Brothers and Sisters

Molecular Insights Into Arterial–Venous Heterogeneity

Julius Aitsebaomo, Andrea L. Portbury, Jonathan C. Schisler, Cam Patterson

From the Carolina Cardiovascular Biology Center and Division of Cardiology, University of North Carolina, Chapel Hill.

Correspondence to Cam Patterson, MD, Director, Division of Cardiology and Carolina Cardiovascular Biology Center, University of North Carolina at Chapel Hill, 8200 Medical Biomolecular Research Building, Chapel Hill, NC 27599-7126. E-mail cpatters{at}med.unc.edu

This Review is part of a thematic series on Arterial Specification: A Finishing School for the Endothelium, which includes the following articles:

Role of Crosstalk Between Phosphatidylinositol 3-Kinase and Extracellular Signal-Regulated Kinase/Mitogen-Activated Protein Kinase Pathways in Artery–Vein Specification [2008;103:571–577]

Branching Morphogenesis [2008;103:784–795]

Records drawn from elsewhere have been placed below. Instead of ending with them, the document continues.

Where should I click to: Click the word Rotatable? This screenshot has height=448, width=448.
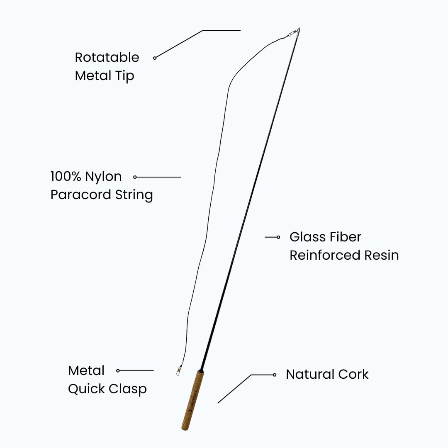(107, 57)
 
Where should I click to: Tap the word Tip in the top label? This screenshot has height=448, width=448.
(126, 76)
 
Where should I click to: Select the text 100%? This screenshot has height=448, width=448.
(66, 176)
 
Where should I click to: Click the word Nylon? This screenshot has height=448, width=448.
(103, 177)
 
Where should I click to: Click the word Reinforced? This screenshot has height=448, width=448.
(324, 255)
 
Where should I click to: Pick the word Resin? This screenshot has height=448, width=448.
(382, 255)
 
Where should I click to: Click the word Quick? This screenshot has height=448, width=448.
(86, 389)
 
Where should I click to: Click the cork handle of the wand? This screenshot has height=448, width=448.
(192, 400)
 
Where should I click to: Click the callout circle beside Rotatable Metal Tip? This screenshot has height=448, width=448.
(155, 58)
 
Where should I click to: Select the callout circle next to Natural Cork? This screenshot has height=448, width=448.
(275, 375)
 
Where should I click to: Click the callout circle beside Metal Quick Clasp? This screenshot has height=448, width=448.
(118, 370)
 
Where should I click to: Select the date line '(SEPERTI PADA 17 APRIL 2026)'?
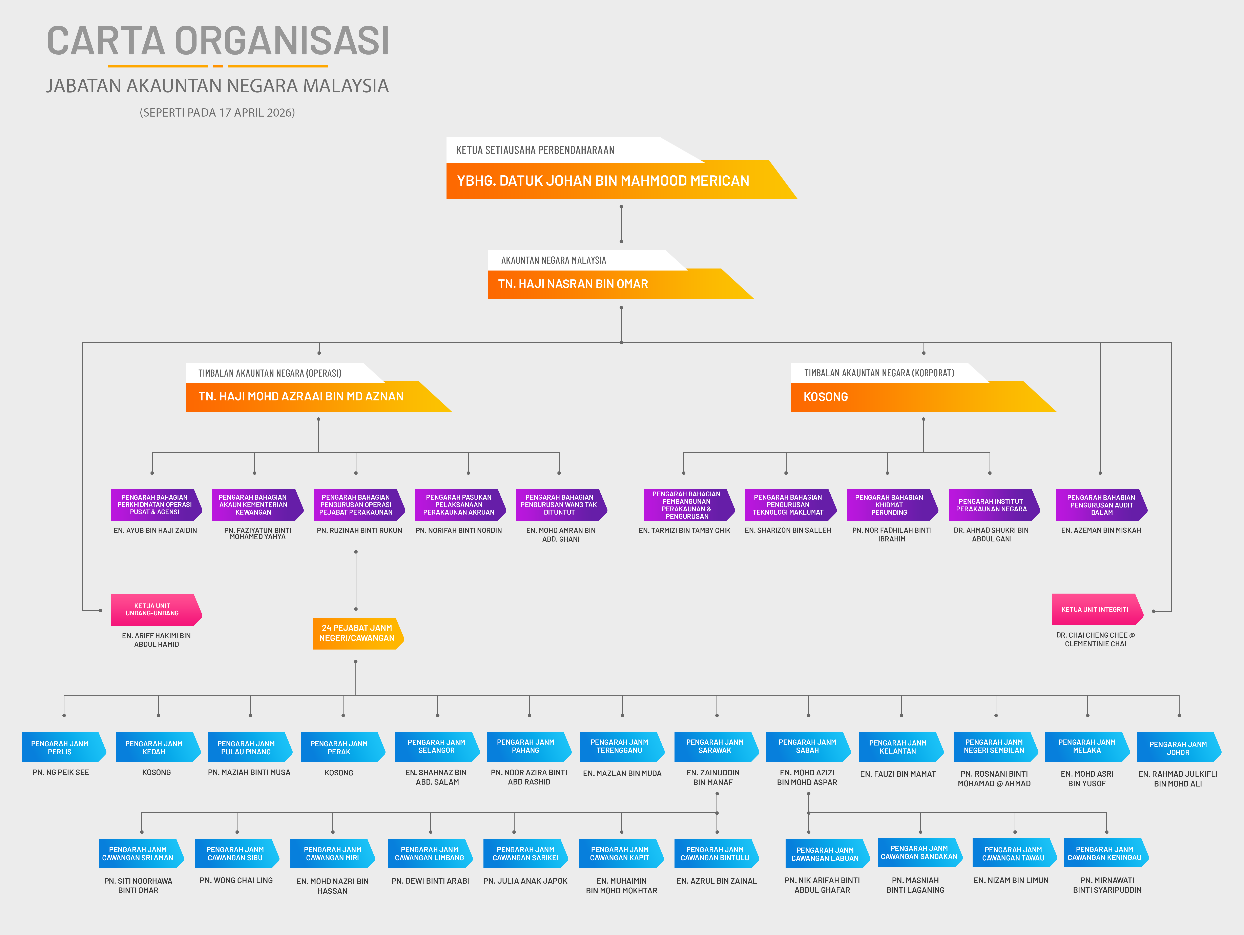pos(217,113)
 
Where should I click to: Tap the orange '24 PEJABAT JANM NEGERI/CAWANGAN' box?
pos(357,633)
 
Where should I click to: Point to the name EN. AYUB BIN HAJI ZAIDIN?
pos(155,531)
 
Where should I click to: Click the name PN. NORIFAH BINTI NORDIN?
pos(458,531)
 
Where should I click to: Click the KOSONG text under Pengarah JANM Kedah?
pos(156,772)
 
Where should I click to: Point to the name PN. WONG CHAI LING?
pos(236,880)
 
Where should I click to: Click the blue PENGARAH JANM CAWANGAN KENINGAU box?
pos(1104,853)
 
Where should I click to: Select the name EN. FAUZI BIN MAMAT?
pos(898,774)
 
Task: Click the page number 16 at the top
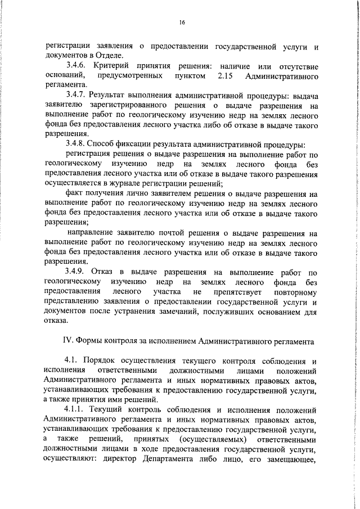pos(182,22)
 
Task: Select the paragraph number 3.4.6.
pos(78,66)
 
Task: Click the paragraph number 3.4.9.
pos(78,272)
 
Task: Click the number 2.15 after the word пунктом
pos(226,75)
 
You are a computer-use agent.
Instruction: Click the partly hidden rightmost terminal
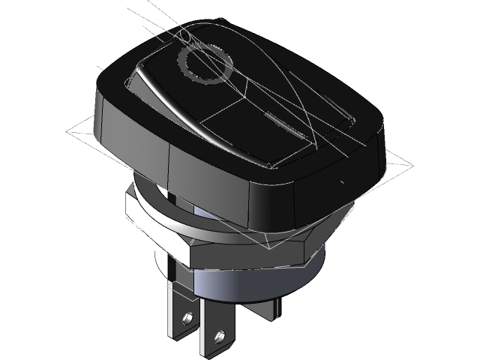(266, 308)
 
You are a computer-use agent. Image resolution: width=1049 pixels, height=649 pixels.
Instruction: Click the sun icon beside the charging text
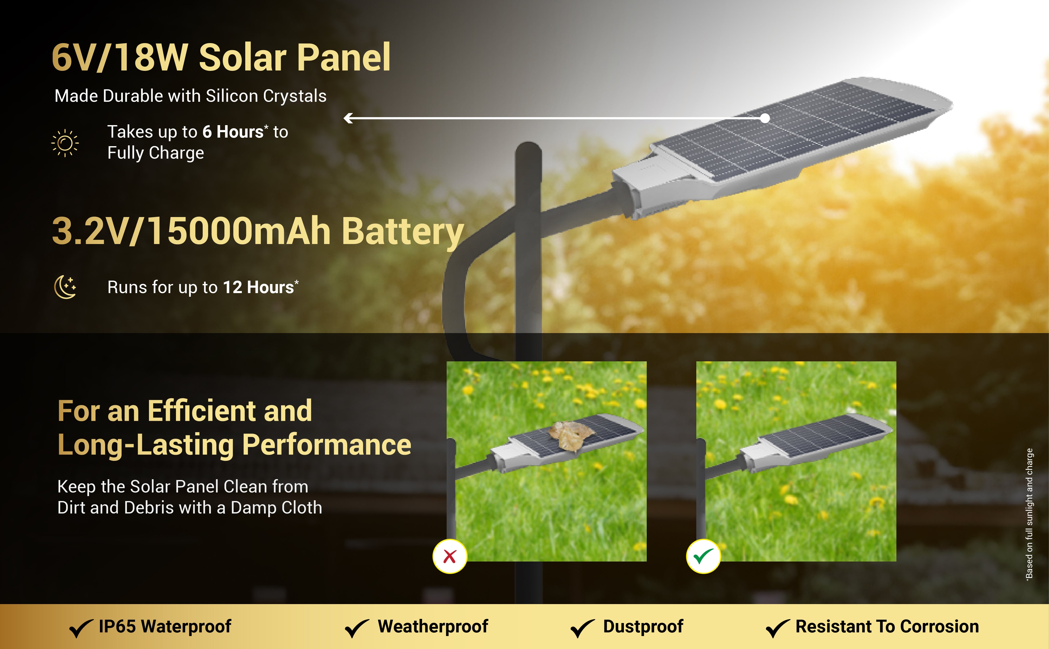(65, 143)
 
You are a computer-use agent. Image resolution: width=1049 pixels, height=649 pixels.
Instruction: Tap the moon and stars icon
(65, 287)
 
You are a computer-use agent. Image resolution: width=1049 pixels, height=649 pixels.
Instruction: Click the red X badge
(450, 556)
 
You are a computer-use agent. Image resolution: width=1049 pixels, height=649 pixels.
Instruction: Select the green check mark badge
(703, 556)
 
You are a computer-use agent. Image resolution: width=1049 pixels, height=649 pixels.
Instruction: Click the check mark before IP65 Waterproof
(81, 628)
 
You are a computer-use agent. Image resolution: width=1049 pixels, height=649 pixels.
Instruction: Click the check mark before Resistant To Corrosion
(778, 628)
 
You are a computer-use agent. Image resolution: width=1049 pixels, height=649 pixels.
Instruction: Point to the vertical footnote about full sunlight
(1029, 514)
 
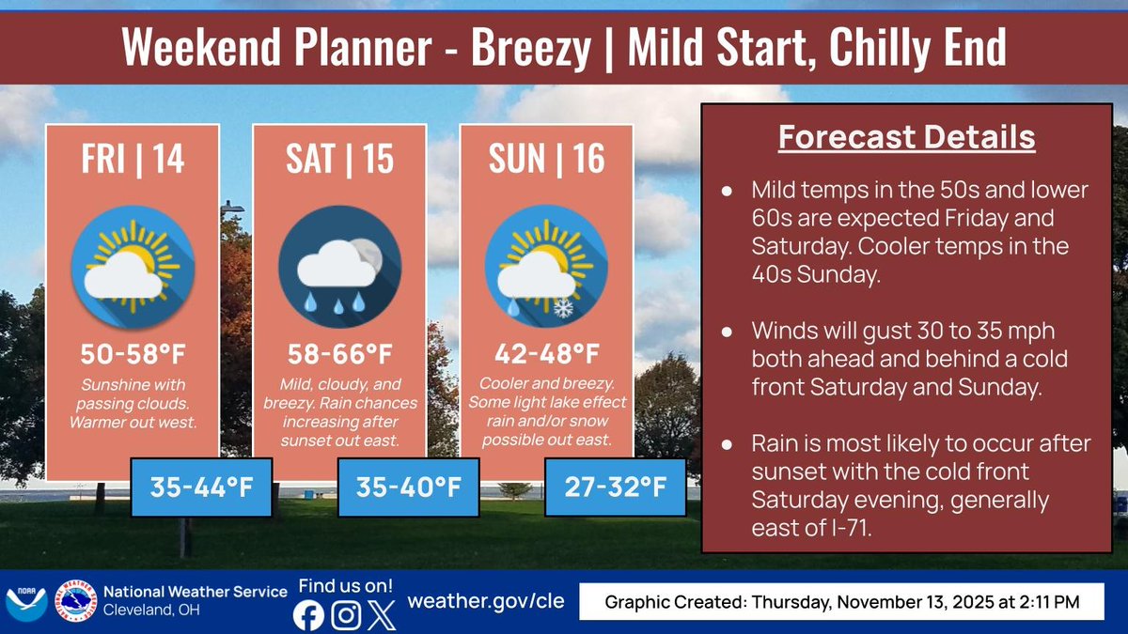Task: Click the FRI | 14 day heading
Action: (x=133, y=159)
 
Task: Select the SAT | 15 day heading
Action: (x=339, y=159)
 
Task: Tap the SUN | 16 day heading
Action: (x=546, y=159)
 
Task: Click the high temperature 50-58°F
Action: (x=133, y=357)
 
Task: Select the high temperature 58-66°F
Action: (x=339, y=357)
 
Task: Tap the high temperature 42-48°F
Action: (x=546, y=355)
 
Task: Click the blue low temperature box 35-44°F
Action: (x=200, y=487)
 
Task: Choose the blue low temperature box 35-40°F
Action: (x=408, y=487)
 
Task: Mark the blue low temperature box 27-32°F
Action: (x=615, y=487)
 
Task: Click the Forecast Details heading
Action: (x=906, y=138)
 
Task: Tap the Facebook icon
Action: (x=308, y=615)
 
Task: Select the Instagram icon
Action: (x=346, y=615)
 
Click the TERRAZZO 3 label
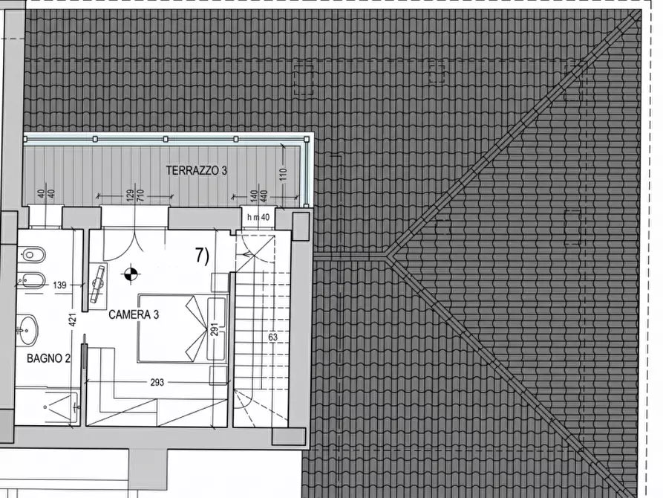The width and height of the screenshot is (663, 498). point(196,170)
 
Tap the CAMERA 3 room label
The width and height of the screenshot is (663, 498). point(134,314)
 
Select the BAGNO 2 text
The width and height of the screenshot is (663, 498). point(48,358)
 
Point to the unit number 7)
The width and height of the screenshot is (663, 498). point(202,256)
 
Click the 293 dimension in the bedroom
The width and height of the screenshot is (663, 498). point(157,382)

Brothers and Sisters: Molecular Insights into Arterial–Venous Heterogeneity

Fibroblast Growth Factor–Hedgehog Signaling in Coronary Arterial Circulation

Arterial Guidance

Arterial–Venous Specification in Development
Michael Simons Guest Editor

The molecular differences between arteries and veins are genetically predetermined and are evident even before the first embryonic heart beat. Although ephrinB2 and EphB4 are expressed in cells that will ultimately differentiate into arteries and veins, respectively, many other genes have been shown to play a significant role in cell fate determination. The expression patterns of ephrinB2 and EphB4 are restricted to arterial–venous boundaries, and Eph/ephrin signaling provides repulsive cues at arterial–venous boundaries that are thought to prevent intermixing of arterial- and venous-fated cells. However, the maintenance of arterial–venous fate is susceptible to some degree of plasticity. Thus, in response to signals from the ambient microenvironment and shear stress, there is flow-mediated intercalation of the arteries and veins that ultimately leads to the formation of a functional, closed-loop circulation. In addition, cells in the blood vessels of each organ undergo epigenetic, morphological, and functional adaptive changes that are specific to the proximate function of their cognate organ(s). These adaptive changes result in an interorgan and intraorgan vessel heterogeneity that manifest clinically in a disparate response of different organs to identical risk factors and injury in the same animal. In this review, we focus on the molecular and physiological factors influencing arterial–venous heterogeneity between and within different organ(s). We explore arterial–venous differences in selected organs, as well as their respective endothelial cell architectural organization that results in their inter- and intraorgan heterogeneity.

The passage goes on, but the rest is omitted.